You show yourself to be likeable by some of the actions that inspire trust,…lack of harsh combativeness…displays of collegial attitudes toward opposing counsel…refusing to take cheap shots…maintaining an unassuming manner …and perhaps above all, your even tempered good humor.3

Finally, Justice Scalia observes that some people are inherently likeable and advises, if you're not — work on it.4


Ethos: Presentation- of- Self and Likeability


Even though jurors are expected to make decisions based upon the law and the facts presented, their decision-making is influenced by attitudes about specific case issues, observations of the lawyers as they interact, prior experiences, other jurors and emotions. The outcomes of legal processes and decisions as well as likeability are affected by a lawyer's presentation-of-self. If a lawyer wants to be seen and treated as a person of positive character, according to dramaturgical theory, she must do more than simply adopt the role of advocate; she must also play the part.5 Playing the part is achieved by dressing appropriately, speaking understandably, arguing honestly and generally behaving in a respectful manner toward jurors, opponents and the court. It is clear that mindfully and ethically managing the presentation-of-self impacts ELP and how a lawyer is perceived in and out of the courtroom.

By now you have figured out that I believe likeability is essential to being an effective advocate and I hope you are asking, "How can I use and improve my innate likeability to better serve my clients?" The first thing I suggest you do is become comfortable with being in a legal fish bowl where your behavior is visible and fair game to all parties. In legal proceedings, whether you are questioning your expert, observing your opponent cross-examine your client, or listening to the judge explain the law, jurors will watch you like a hawk. This causes anxiety unless you are prepared for it. In addition to being exposed like a goldfish in a glass bowl, jurors will note and evaluate your appearance. They will observe your nonverbal behavior, often giving it more credence than what you say. Your audience will note whether or not you are organized and knowledgeable about all of the facts. Jurors, judges and arbitrators will listen carefully to your choice of words when you speak. Confusing language and complex explanations that are perceived to distract or deceive will alienate your audience. If you are rude, arrogant or sarcastic your audience will be "turned off". With this information in mind how can you ingratiate yourself with your audience and ethically enhance your likeability? Recent research helps us answer this question.6

Stanley Brodsky and his colleagues identify the following list of verbal and nonverbal factors as being associated with high likeability:

•a pleasant, smiling facial expression

•use of "we" or "us" when referring to groups

•demonstration of a less controlling attitude

•physical attractiveness

•use of deferential speech and considerate disagreement (as opposed to aggressive, defiant contradiction)

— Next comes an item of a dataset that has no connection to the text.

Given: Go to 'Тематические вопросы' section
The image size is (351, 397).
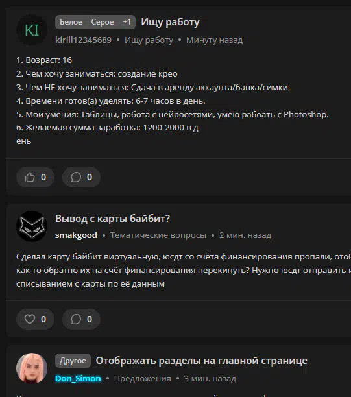Looking at the screenshot, I should (x=158, y=235).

•low degree of arrogance exhibited in verbal responses (such as acknowledging potential for error)

•use of informal speech (such as referring to an individual by name and use of less technical jargon)

•direct eye contact

•truthfulness (suspicion of lying was negatively associated with likeability)

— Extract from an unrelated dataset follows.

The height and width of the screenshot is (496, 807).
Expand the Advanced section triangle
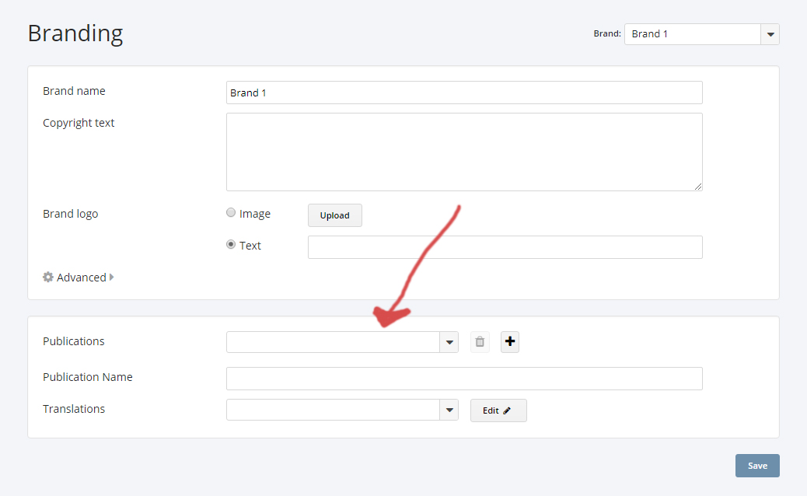click(x=112, y=278)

While this research addresses likeability and juror's judgments about the credibility of expert witnesses, I would argue that the same variables have an impact on a lawyer's likeability quotient.

Additionally, the social psychological literature provides some important research-based clues on how you can maximize your likeability. First, understand the halo effect of presenting yourself in an attractive way. If you have to be in the legal goldfish bowl you better be the most attractive goldfish around. It seems that people who are seen as attractive are also seen as being more talented, kind and intelligent. Another research finding you can favorably apply is letting adversaries, jurors, witnesses, courtroom staff and judges know that you like and/or respect them. If you do this the research indicates that they are likely to reciprocate and view you as worthy of being liked and/or respected.7 So dress professionally, say hello, and smile – you will enhance your likeability and the possibility of winning your case.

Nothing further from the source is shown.